Virtualization of business services is a relatively new trend, with just the past few years introducing new methods to take advantage of cloud technology to protect data while simultaneously making it easier to share, facilitating business growth, and providing a general reduction in costs and increase in efficiency. However, many small businesses are wary of the initial costs associated with upgrading their systems, let alone the hassle involved. However, as pointed out in Daren Boozer's article for Virtual-Strategy magazine, businesses that don't take this leap into emerging virtual technologies will be left behind by those that do, and small businesses in particular have the most to gain from virtualization.
A significant gap already exists between those companies which have embraced emerging virtualization technologies and those that haven't, which will only grow as this technology becomes cheaper and more powerful. For example, the growing BYOD trend allows businesses to shift some of the cost of computing devices away to mobile devices that their employees already own, yet the extensive task of making sure that security settings will be able to handle the influx of new devices is a time-consuming and expensive process for IT teams. Still, these initial costs will be outweighed by the increased productivity associated with BYOD, as employees are proven to work much quicker and more efficiently on devices that they are already very familiar with, as opposed to having to learn on a new platform.
Additionally, mobile work forces are far more flexible, and are able to get work done on the go, whether they are at home, the airport, or simply on a lunch break. Telecommuting like this also allows businesses to better utilize the work of independent contractors and other outsourced talent, which allows these businesses to get much more work done in shorter periods of time.

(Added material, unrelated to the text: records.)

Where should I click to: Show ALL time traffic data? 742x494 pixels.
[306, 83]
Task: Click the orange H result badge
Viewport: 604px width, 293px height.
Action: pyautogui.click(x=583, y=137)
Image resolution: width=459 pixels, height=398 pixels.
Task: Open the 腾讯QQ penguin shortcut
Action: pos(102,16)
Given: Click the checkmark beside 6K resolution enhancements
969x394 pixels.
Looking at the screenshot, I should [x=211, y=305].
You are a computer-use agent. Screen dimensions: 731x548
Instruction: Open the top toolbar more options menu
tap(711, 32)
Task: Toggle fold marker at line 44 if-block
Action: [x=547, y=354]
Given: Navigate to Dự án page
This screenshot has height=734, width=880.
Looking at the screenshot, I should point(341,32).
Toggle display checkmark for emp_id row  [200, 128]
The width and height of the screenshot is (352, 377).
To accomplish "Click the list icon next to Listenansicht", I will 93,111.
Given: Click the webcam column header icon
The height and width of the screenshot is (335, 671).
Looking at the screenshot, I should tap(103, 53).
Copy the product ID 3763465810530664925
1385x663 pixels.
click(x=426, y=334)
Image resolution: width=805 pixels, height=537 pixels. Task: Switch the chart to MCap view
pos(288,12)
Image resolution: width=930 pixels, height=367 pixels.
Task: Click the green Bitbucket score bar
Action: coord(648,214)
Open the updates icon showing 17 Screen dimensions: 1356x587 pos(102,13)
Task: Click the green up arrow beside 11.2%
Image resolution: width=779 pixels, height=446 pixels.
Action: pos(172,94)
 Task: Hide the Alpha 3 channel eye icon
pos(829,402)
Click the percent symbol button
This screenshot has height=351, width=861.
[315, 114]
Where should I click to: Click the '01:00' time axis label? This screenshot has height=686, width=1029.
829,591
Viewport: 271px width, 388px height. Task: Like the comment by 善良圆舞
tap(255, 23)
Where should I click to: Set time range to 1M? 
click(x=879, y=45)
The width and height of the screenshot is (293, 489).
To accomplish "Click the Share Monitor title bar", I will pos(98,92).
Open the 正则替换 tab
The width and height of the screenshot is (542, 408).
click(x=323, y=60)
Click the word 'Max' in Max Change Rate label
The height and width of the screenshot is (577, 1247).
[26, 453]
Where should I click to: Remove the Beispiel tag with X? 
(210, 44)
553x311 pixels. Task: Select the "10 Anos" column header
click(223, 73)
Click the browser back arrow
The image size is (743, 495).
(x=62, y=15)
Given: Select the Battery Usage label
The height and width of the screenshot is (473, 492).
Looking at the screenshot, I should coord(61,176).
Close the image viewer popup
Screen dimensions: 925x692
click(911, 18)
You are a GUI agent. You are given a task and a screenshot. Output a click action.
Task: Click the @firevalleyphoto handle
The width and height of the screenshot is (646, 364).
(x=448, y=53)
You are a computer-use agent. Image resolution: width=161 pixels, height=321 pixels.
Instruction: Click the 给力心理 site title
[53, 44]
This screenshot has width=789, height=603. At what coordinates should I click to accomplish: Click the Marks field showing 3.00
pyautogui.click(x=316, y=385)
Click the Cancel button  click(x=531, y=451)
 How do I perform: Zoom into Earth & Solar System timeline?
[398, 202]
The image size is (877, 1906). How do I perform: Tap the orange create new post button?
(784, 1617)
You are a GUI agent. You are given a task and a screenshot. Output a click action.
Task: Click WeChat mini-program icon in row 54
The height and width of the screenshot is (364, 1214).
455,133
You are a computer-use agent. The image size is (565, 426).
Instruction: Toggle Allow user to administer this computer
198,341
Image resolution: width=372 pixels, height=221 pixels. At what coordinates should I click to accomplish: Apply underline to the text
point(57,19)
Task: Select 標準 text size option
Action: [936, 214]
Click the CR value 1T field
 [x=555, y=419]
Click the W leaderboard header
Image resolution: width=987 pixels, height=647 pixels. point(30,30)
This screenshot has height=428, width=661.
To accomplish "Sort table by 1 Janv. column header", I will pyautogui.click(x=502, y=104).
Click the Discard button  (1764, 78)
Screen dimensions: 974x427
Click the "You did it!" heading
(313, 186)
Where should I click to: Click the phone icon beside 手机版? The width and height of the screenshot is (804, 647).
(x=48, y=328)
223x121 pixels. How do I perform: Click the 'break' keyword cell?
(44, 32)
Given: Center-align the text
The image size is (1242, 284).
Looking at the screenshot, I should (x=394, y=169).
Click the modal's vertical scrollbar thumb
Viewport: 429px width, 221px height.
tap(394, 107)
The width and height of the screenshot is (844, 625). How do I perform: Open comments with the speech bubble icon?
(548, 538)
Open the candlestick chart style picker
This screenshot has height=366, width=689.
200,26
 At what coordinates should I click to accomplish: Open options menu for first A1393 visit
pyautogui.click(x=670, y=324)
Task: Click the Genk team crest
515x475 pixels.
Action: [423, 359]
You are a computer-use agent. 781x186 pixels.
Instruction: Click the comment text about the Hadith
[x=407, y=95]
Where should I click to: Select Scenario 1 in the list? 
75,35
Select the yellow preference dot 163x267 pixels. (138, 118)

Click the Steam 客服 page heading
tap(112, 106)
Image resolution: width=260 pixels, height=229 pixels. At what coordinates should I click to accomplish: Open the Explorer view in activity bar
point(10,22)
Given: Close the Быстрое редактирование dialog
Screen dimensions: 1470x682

Finally, the growing threat of Web-based attacks on business data is growing exponentially, with no signs of stopping. In 2013, the rate of these types of attacks increased by 91 percent. Older data networks and website protocols are vulnerable to these threats as hackers find new and creative ways to plunder sensitive information, but newer virtualization solutions protect this data while providing the infrastructure to share it within the company. Frankly, these reasons all make it quite clear that virtualization will be the status quo of the future, and that the companies that refuse to adopt it will slowly fade away.